Я детству сказал до свиданья - [5]
И высыпали на улицу все — и нарядная молодежь, и старички, и дети, а также лоботрясы, вроде меня.
Я в тот вечер тоже шатался по главной улице со своими дружками. Один из них был Миша Погодин, по прозвищу Синоптик — не из-за того, конечно, что он умел предсказывать погоду, а просто из-за фамилии. Синоптик был невысокий, белобрысый и отчаянно лохматый парень.
Второй дружок, Максуд Керимов, был коренастый, — сажень в плечах — с черной, просто даже смоляной шевелюрой. Один я в тот вечер был более или менее причесан, так как волосы мои не достигли еще должной длины. И, вероятно, поэтому глаза прохожих — тех, кому перевалило за тридцать — останавливались на мне более благосклонно, чем на моих товарищах, прическам которых я несказанно завидовал.

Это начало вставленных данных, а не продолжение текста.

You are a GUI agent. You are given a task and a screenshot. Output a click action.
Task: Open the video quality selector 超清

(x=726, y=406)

И мы, и все прохожие двигались неторопливо. Городская толпа явно наслаждалась вечером. Все замерло в природе. Верхушки тополей недвижно рисовались на блеклом, теряющем краски небе.
— Будет гроза, — сказал вдруг Синоптик, и мы засмеялись: Синоптик — и вдруг заговорил о погоде.
— Да, да, попомните мое слово, — заверил Миша. — Скинемся на мороженое?
Мы скинулись, богаче всех оказался Максуд — целых пятьдесят копеек — и купили по две порции. Идем, откусываем мороженое небольшими кусочками, дошли до кинотеатра. Там толпа, огни уж загорелись, афиши яркие, красочные. Потолкались в этой празднично-нарядной толпе.
— Может, в кино завалимся? — неуверенно предложил Синоптик.
Я заколебался, поглядел на Максуда, но тот вдруг решительно стал выбираться из толпы. Тут только я заметил, что Максуд молчалив больше обычного, как будто чем-то расстроек. Даже мороженое ест без особого удовольствия.
— Ты чего? — спросил я, когда мы выбрались и двинулись в обратном направлении.
Максуд в ответ досадливо махнул рукой и молча продолжал лизать мороженое. Потом бросил в арык скомканную липкую обертку и сказал:
— Мать снова заявилась. Хоть беги из дома, честное слово. Будь у меня сколько-то денег, убежал бы в другой город.
— А что, дерется? — встревожился Синоптик.
— Нет, что ты!
— Ругается?
— Тоже нет, — нехотя ответил Максуд.
Я толкнул Мишку локтем в бок, чтобы перестал расспрашивать. Не видит разве — человеку тошно.
Максуд рос у бабушки-пенсионерки. Жили они в большом пятиэтажном доме. Изредка их навещала мать Максуда, отец же показывался и того реже, хотя он был сыном этой бабушки. Над столом у Максуда висит фотография — там он среди своей родни. А родня у Максуда пяти национальностей: и киргизы, и казахи, и уйгуры, и татары, и якуты. Никто из них не знает, что отец и мать Максуда разошлись. Гордая бабушка-киргизка считает это позором и потому никому не сообщает. На фотографии Максуд стоит рядом с матерью, прислонившись к ней плечом, и весь сияет от счастья, как медный пятак.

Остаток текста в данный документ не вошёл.